Provided records »

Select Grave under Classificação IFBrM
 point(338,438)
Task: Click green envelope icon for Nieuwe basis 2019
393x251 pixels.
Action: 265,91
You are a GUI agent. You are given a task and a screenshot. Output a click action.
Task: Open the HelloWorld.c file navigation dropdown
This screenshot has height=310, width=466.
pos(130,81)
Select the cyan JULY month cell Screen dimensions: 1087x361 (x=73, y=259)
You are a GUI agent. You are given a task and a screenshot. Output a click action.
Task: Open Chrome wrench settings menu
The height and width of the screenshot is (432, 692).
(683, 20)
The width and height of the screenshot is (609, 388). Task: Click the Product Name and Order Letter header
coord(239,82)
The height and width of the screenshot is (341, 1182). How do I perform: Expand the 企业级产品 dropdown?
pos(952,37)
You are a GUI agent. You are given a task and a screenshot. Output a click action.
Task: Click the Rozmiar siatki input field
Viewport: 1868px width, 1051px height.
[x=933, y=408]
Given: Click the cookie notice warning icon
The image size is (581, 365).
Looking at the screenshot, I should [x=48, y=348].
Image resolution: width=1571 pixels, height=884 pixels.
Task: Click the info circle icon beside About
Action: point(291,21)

Work required »
When the material above has been read, copy all of it exactly.

Finished task »
Select Grave under Classificação IFBrM
 point(338,438)
Task: Click green envelope icon for Nieuwe basis 2019
393x251 pixels.
Action: 265,91
You are a GUI agent. You are given a task and a screenshot. Output a click action.
Task: Open the HelloWorld.c file navigation dropdown
This screenshot has height=310, width=466.
pos(130,81)
Select the cyan JULY month cell Screen dimensions: 1087x361 (x=73, y=259)
You are a GUI agent. You are given a task and a screenshot. Output a click action.
Task: Open Chrome wrench settings menu
The height and width of the screenshot is (432, 692).
(683, 20)
The width and height of the screenshot is (609, 388). Task: Click the Product Name and Order Letter header
coord(239,82)
The height and width of the screenshot is (341, 1182). How do I perform: Expand the 企业级产品 dropdown?
pos(952,37)
You are a GUI agent. You are given a task and a screenshot. Output a click action.
Task: Click the Rozmiar siatki input field
Viewport: 1868px width, 1051px height.
[x=933, y=408]
Given: Click the cookie notice warning icon
The image size is (581, 365).
Looking at the screenshot, I should [x=48, y=348].
Image resolution: width=1571 pixels, height=884 pixels.
Task: Click the info circle icon beside About
Action: point(291,21)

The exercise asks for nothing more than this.